======== SELECTED PASSAGE ========

Between 1906 and 1916, Eleanor and Franklin D. Roosevelt had six children, one of whom died in infancy. Nannies helped rear the children as politics and polio treatments drew Franklin away from the family for long stretches of time and as Eleanor juggled a heavy travel schedule and engagements related to her activism. “We never had the day-to-day discipline, supervision and attention most children get from their parents,” recalled son James.
Roosevelt acknowledged the burden the presidency placed on his offspring, who were in their teens and twenties when he took office. “One of the worst things in the world is being the child of a president,” he told an aide. “It’s a terrible life they lead.” The glare of the public spotlight took a toll on the private lives of the five surviving Roosevelt children, who combined for 19 marriages.
Anna Eleanor Roosevelt (b. 1906)

======== DATA LISTING ========

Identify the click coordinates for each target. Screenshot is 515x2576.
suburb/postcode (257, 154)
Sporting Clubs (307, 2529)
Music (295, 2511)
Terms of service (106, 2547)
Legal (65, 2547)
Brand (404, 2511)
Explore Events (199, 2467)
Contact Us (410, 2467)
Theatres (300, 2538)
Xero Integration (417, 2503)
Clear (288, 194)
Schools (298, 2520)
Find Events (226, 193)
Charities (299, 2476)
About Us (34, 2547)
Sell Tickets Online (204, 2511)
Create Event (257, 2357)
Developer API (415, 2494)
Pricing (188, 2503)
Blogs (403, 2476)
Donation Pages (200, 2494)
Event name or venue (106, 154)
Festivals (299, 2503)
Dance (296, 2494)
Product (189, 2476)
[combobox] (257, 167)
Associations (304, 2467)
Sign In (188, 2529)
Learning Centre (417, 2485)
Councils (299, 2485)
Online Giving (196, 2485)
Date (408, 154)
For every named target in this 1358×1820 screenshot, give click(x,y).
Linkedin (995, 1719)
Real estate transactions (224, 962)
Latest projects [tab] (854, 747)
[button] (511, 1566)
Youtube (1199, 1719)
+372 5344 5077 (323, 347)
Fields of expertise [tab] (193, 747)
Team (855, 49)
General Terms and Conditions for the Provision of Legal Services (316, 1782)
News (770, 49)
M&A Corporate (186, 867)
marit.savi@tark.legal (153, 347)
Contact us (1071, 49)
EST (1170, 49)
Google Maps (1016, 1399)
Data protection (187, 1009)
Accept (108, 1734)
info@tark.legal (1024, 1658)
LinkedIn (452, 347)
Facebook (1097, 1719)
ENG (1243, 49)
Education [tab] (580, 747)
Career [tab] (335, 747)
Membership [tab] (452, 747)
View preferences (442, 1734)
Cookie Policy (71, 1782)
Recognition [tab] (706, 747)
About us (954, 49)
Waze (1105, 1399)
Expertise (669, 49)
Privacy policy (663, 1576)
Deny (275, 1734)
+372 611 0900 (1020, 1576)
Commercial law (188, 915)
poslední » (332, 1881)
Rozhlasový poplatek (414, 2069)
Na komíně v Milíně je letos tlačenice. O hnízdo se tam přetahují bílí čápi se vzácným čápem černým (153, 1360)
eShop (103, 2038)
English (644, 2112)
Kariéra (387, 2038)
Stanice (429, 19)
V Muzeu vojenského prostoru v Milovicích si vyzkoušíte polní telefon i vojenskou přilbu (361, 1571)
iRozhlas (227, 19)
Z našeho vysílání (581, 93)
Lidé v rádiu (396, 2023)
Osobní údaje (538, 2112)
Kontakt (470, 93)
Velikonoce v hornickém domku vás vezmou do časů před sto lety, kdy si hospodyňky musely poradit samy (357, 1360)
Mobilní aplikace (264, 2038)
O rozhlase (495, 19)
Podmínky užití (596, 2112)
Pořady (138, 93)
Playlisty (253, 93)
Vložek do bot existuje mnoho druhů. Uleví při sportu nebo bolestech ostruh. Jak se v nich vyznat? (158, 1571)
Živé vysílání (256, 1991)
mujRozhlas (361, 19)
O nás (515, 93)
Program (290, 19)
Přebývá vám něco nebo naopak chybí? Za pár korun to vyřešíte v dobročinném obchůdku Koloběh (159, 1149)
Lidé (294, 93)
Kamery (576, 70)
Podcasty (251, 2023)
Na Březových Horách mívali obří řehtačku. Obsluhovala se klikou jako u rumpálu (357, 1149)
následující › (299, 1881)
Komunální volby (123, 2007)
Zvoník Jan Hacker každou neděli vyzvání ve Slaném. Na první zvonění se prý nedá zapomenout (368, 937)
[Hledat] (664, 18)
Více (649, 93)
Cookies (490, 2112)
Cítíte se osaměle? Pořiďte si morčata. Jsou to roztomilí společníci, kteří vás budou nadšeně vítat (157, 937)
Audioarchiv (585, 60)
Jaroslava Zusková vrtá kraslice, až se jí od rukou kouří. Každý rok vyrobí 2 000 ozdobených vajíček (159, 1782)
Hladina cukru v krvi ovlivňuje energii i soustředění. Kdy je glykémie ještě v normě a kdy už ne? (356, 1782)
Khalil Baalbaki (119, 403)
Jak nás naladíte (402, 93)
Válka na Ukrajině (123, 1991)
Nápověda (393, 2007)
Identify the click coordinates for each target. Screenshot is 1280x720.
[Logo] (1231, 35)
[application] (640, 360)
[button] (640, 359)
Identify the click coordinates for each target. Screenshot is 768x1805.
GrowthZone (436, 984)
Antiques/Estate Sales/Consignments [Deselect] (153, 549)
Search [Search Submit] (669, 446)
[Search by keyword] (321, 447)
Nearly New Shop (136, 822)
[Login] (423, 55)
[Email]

========

> [TASKS TO PERFORM]:
**1)** List every person named in the passage on the Roosevelt children.
**2)** Continue the passage on the Roosevelt children from where it stops.

> [ANSWERS TO THIS EXERCISE]:
**1)** Eleanor Roosevelt, Franklin D. Roosevelt, James, Anna Eleanor Roosevelt

**2)**
FDR and Eleanor gave their eldest child—and only daughter—the same birth name as her mother. At age 20, Anna wed a Wall Street broker 10 years her senior partly to escape the tensions between Eleanor and her husband and her domineering mother-in-law. “I got married when I did because I wanted to get out,” she said.
That marriage ended after Anna fell in love with newspaper reporter John Boettiger while campaigning for her father in 1932. Prior to wedding Boettiger in 1935, Anna and her two children lived in the White House, and she returned there in 1944 to assist her father as a hostess and secretary. Alarmed at her father’s declining health, Anna insisted the president’s physician consult a cardiologist, who diagnosed Roosevelt with congestive heart failure.
Anna accompanied her father to the Yalta Conference in February 1945 to monitor his schedule and ensure he followed doctor’s orders. Unwilling to upset her ailing father, she also facilitated secret meetings with his long-time mistress, Lucy Mercer, who was at Roosevelt’s side in Warm Springs, Georgia, when he died on April 12, 1945. Her relationship with Eleanor cooled when her mother learned Anna arranged Mercer’s clandestine visits, but the pair later co-hosted a radio discussion show. Anna died in 1975.
James Roosevelt II (b. 1907)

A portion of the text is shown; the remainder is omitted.